_INSTRUÇÃO_
No texto abaixo sobre a última ceia, quais são os "profundos sentimentos" de Jesus que Ramatís enumera?

_TEXTO DE LEITURA_

+ + + +

PERGUNTA: — Ainda com relação à última ceia gostaríamos de sanar nossas
dúvidas quanto ao fato daquela acusação de Jesus insinuando ser Judas o discípulo
que deveria traí-lo.
RAMATÍS: — Entre os diversos acontecimentos narrados pelos evangelistas e
sumariamente modificados posteriormente pelos exegetas católicos, a cena da
acusação indireta de Jesus contra Judas, se fosse verdadeira, seria um dos mais graves
e censuráveis desmentidos aos seus profundos sentimentos de amor, ternura e perdão
tão sublimes, que, nos extremos de sua agonia, no ato de sua crucificação, quanto aos
seus algozes, o fez dirigir ao Pai aquela rogativa de misericórdia infinita: “Pai! Perdoai-
lhes porque eles não sabem o que fazem”.
É quase inacreditável que, depois de se configurar o Amado Mestre como a maior
expressão de amor e de renúncia na Terra, o reduzam ao caráter de um homem comum
ressentido e intrigante, pecando pelo julgamento antecipado da “possível” traição de um
discípulo.

+ + + +

_DADOS REGISTRADOS_
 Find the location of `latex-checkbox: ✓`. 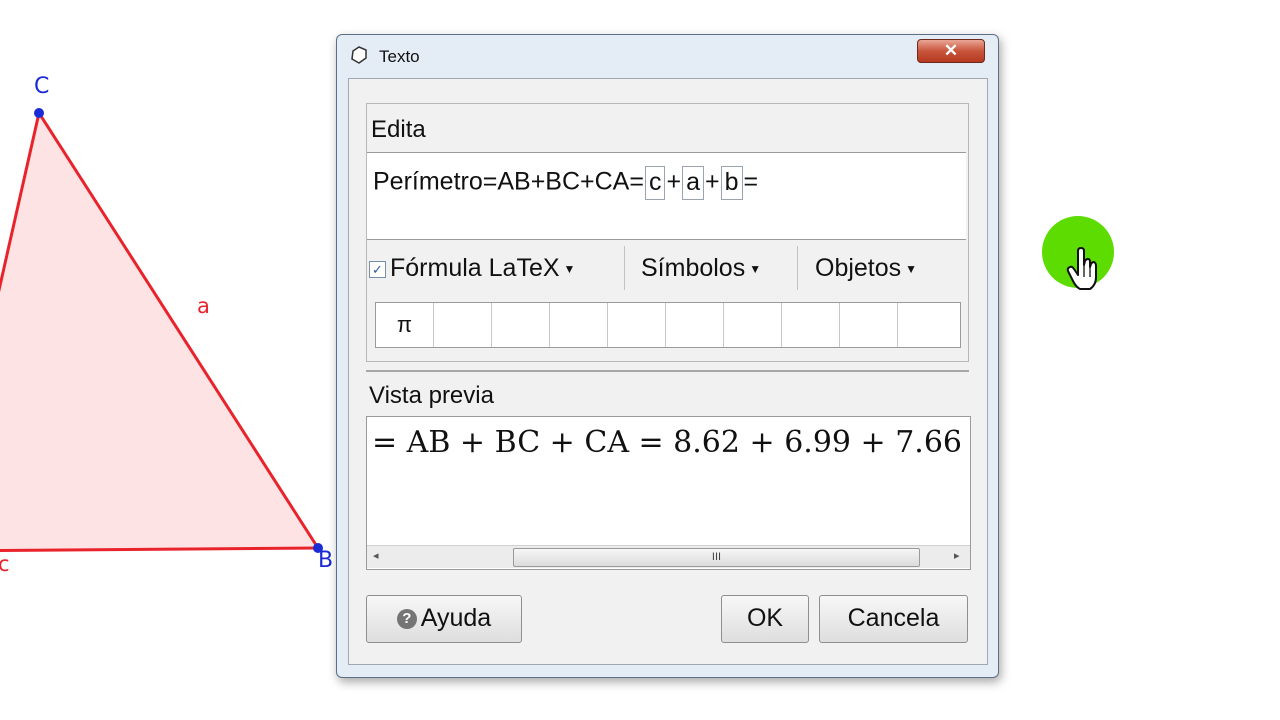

+ + + +

_RESPOSTA_
Amor, ternura e perdão.